Collected data entries:
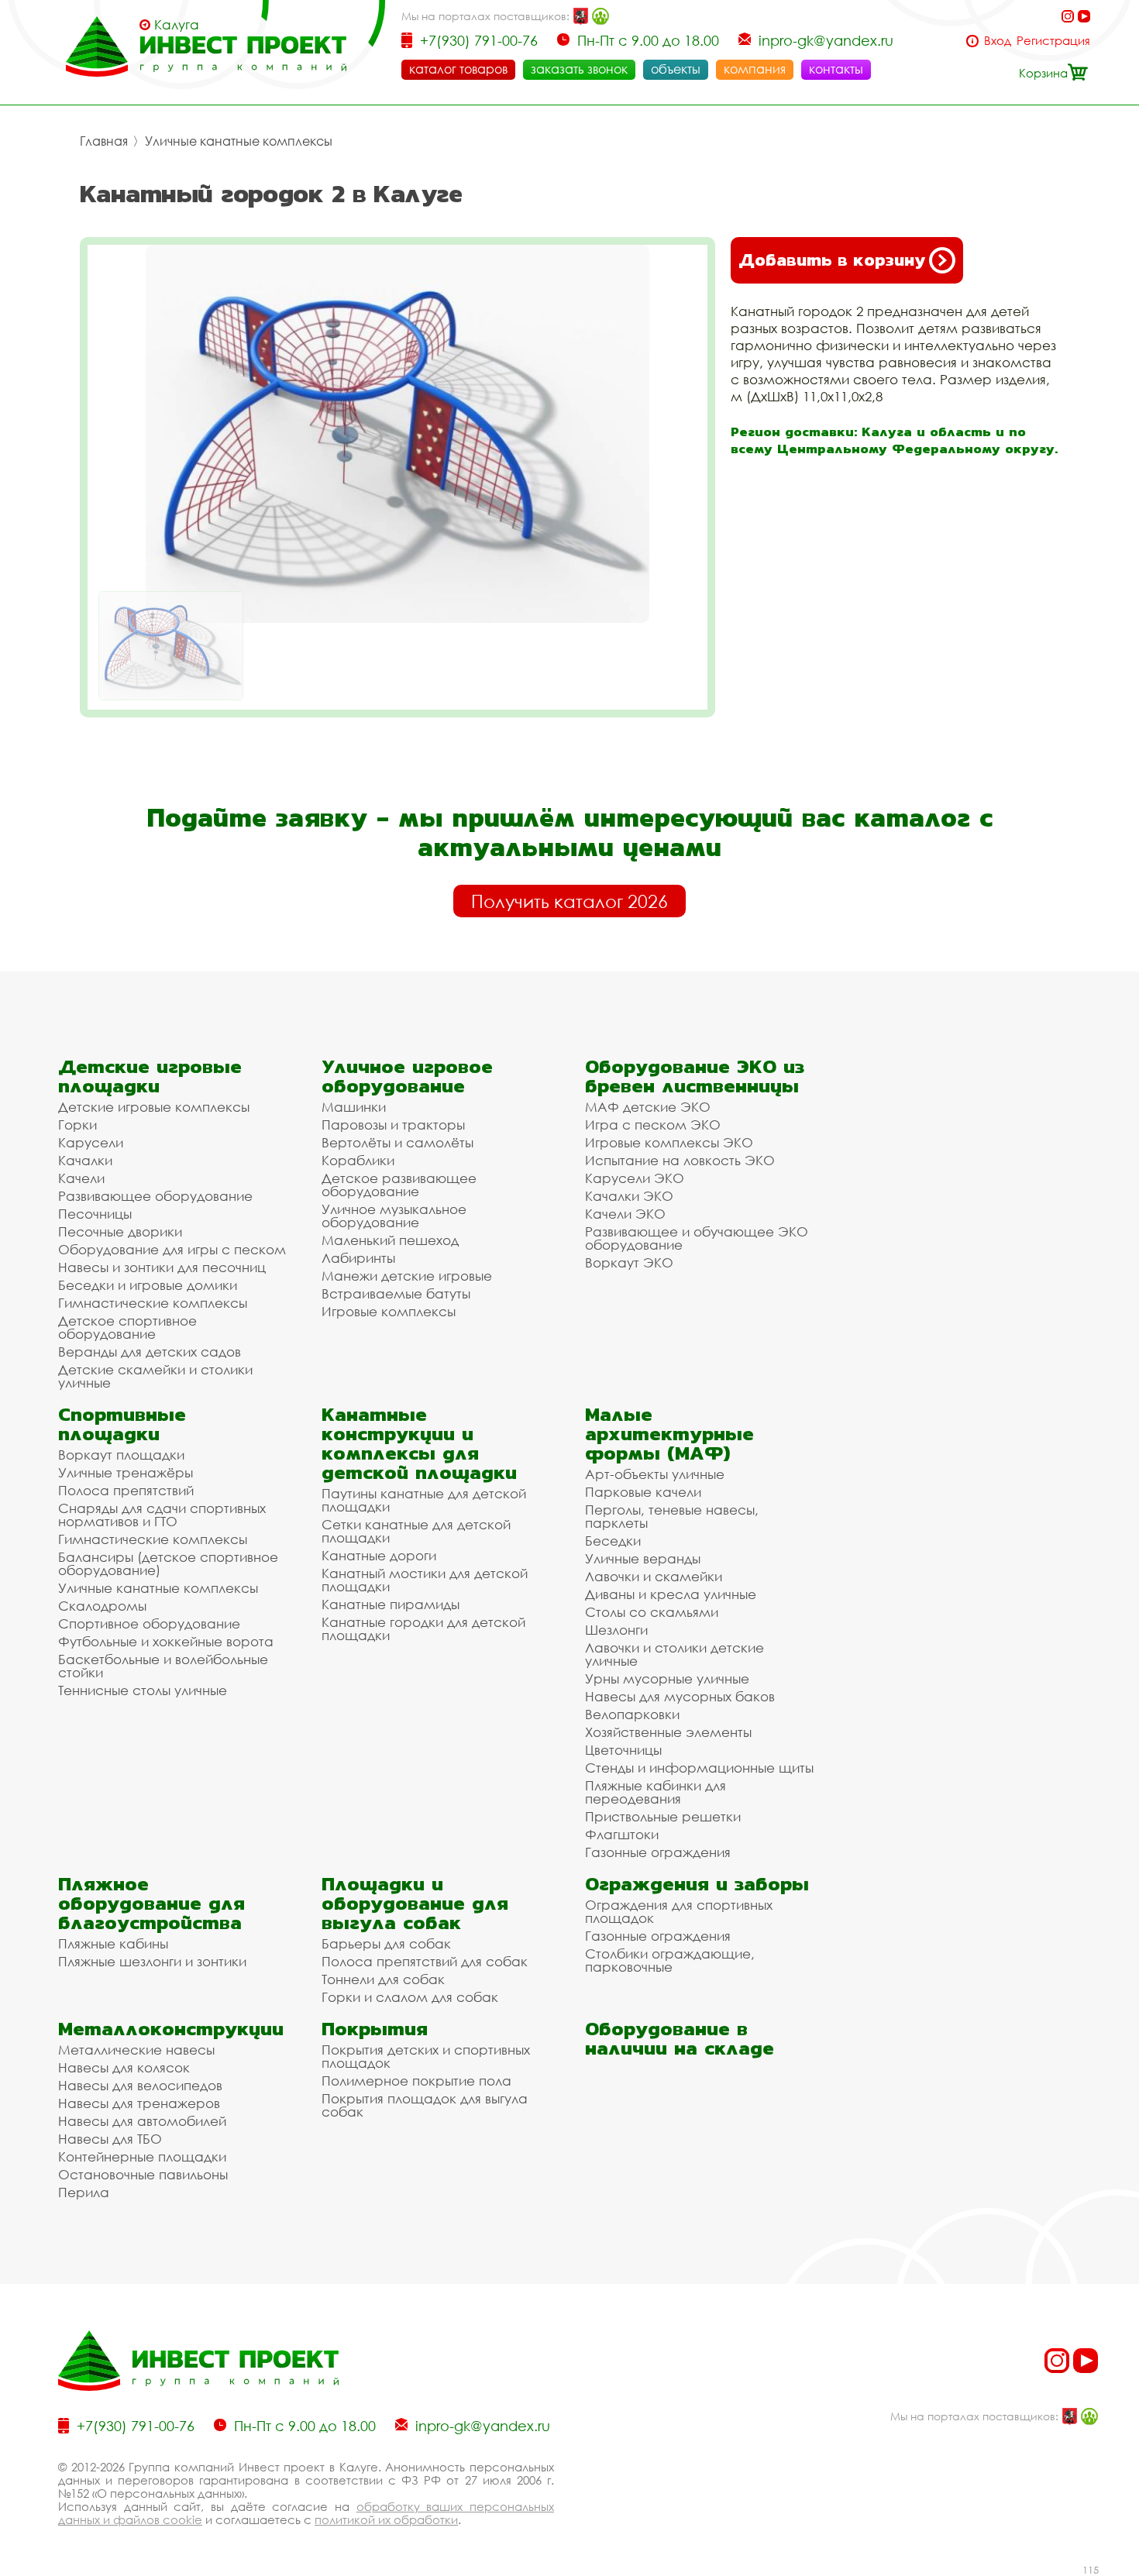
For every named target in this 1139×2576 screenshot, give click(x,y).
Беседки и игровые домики (147, 1284)
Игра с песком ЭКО (653, 1124)
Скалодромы (102, 1605)
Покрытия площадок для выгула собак (425, 2105)
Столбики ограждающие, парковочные (670, 1960)
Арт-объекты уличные (654, 1474)
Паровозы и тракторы (393, 1124)
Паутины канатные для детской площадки (424, 1500)
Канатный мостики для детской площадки (425, 1580)
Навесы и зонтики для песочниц (162, 1267)
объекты (675, 69)
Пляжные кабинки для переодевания (655, 1792)
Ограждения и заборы (697, 1883)
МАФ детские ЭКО (648, 1106)
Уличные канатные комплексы (238, 141)
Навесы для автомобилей (142, 2120)
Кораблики (358, 1160)
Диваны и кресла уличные (670, 1594)
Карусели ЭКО (634, 1178)
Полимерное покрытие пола (416, 2080)
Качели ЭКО (625, 1213)
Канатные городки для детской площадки (423, 1628)
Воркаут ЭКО (629, 1262)
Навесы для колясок (124, 2067)
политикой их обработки (386, 2519)
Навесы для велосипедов (140, 2085)
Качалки (85, 1160)
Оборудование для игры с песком (172, 1249)
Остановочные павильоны (143, 2174)
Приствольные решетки (663, 1816)
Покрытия (375, 2028)
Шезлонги (616, 1629)
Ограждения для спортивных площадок (679, 1911)
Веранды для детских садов (149, 1351)
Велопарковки (632, 1714)
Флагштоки (622, 1834)
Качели (81, 1178)
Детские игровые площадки (150, 1076)
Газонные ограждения (658, 1852)
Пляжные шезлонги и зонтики (152, 1961)
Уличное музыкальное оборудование (394, 1215)
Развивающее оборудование (155, 1195)
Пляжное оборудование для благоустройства (151, 1903)
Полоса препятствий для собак (425, 1961)
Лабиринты (358, 1257)
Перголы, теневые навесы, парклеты (672, 1516)
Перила (83, 2192)
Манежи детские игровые (407, 1275)
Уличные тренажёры (125, 1472)
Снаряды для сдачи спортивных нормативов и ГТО (162, 1514)
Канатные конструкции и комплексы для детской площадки (419, 1443)
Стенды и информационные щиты (699, 1767)
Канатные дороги (379, 1555)
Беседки (613, 1540)
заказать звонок (579, 69)
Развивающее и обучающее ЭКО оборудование (696, 1238)
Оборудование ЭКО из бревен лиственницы (694, 1076)
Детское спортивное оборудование (127, 1327)
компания (755, 69)
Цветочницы (623, 1749)
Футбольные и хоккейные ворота (166, 1641)
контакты (836, 69)
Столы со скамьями (651, 1611)
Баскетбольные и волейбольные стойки (163, 1666)
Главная (104, 141)
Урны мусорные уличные (667, 1678)
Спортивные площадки (122, 1424)
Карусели (90, 1142)
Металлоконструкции (171, 2028)
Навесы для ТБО (110, 2138)
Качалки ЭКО (629, 1195)
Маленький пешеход (390, 1240)
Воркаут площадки (121, 1454)
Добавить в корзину (831, 260)
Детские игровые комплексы (153, 1106)
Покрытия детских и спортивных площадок (426, 2056)
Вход (997, 40)
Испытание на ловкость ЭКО (680, 1160)
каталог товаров (458, 69)
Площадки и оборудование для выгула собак (415, 1903)
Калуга (176, 25)
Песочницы (95, 1213)
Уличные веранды (642, 1558)
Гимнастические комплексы (152, 1302)
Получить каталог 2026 (569, 901)
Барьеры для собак (386, 1943)
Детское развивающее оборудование (399, 1184)
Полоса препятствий (126, 1490)
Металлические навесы (136, 2049)
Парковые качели (643, 1491)
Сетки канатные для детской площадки (416, 1531)
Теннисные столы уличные (142, 1690)
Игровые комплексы (389, 1311)
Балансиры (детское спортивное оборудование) (168, 1563)
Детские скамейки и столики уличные (155, 1376)
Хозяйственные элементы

**TASK DESCRIPTION:** How many lines of the records contain "комплексы"? Answer with the number only.

**WORKED SOLUTION:** 5